If the satellite uses 24 bits for the colour then there are more than 16 million possible colours for each pixel. There will be, perhaps, as many as a million possible values for the colour green. By choosing what range of values to use to identify "green" wheat and what range to use as "brown" wheat it would be possible to obtain large differences in the final results. It would be interesting to have his data and code and see what results could be obtained with minor changes in values.

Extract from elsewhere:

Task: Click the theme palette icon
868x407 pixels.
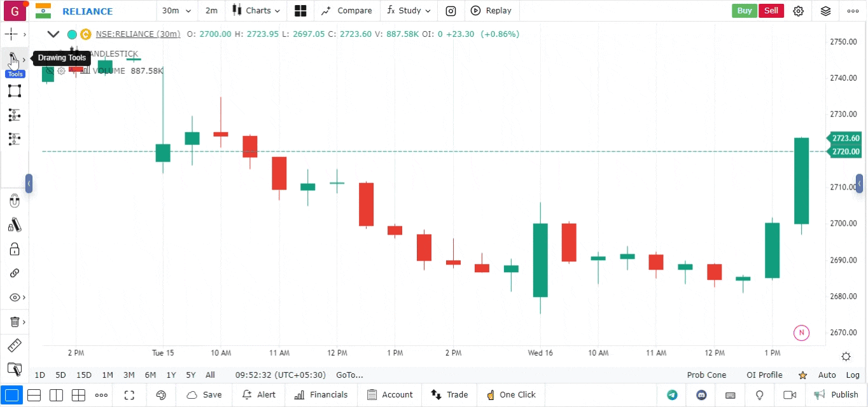Action: point(161,395)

Jan 29, 2012 at 10:28 PM | Unregistered CommenterTerryS

Jan 29, 2012 at 10:28 PM | TerryS

Don't hold your breath on seeing any of it any time soon.

Sandy

Jan 29, 2012 at 10:31 PM | Unregistered CommenterSandyS

Surely the colour change just means the wheat has been picked already?

Mailman

Jan 29, 2012 at 10:42 PM | Unregistered CommenterMailman

Doug Proctor Jan 29, 2012 at 9:49 PM
"Maybe the problem is the publish-or-perish type: guy does a study, reports more "brown" wheat or more brown wheat, earlier. Hypothesises crop yield. Gets a paper published. Three months later, takes his study and compares it to crop planting, and gets another paper published. Third paper, comparison of plantings and yields over time. One subject, 3 papers. University/funders pleased. Then comes ...."


....being chosen as a lead author on a chapter of an IPCC report?

After all, he's now an expert in the field.

Jan 29, 2012 at 10:51 PM | Unregistered Commenterartwest

Satellite data from MODIS can be problematic. 'Pixel corruption' from haze and clouds is always an issue. This has been observed over the Amazon, and Betts is probably the best person to address this issue. Recall the Samantha/Saleska standoff...

But, satellite imaging is used for studying crop yields - no questions there.

The thing is, the basic methodology is suspect in a whole range of studies of this type - as explained here and of course, in Mike Hulme's paper discussed here recently. Not sure about this paper though as I don't have access (I used to have access to Nature Climate Change).

The authors could be emailed. They are usually kind in providing an MS.

Jan 29, 2012 at 10:52 PM | Unregistered CommenterShub

TerryS
Missed your comment above. I've done my share of image processing, morphometry and analysis.

Jan 29, 2012 at 10:53 PM | Unregistered CommenterShub

I see no sufficient barrier right now to this kind of paper in the current culture, not even paper supplies. But I like to think the limits to the patience and the tolerance of decent and scientifically inclined people are being pushed beyond their breaking point, and that that break will provide a constraint in due course. In the meantime, we can at least admire what you have done - drawing wider attention to them with a hint of scepticism to encourage some thought.

Jan 29, 2012 at 10:53 PM | Unregistered CommenterJohn Shade

I would have thought nine seasons was an insufficient sample to conclude anything.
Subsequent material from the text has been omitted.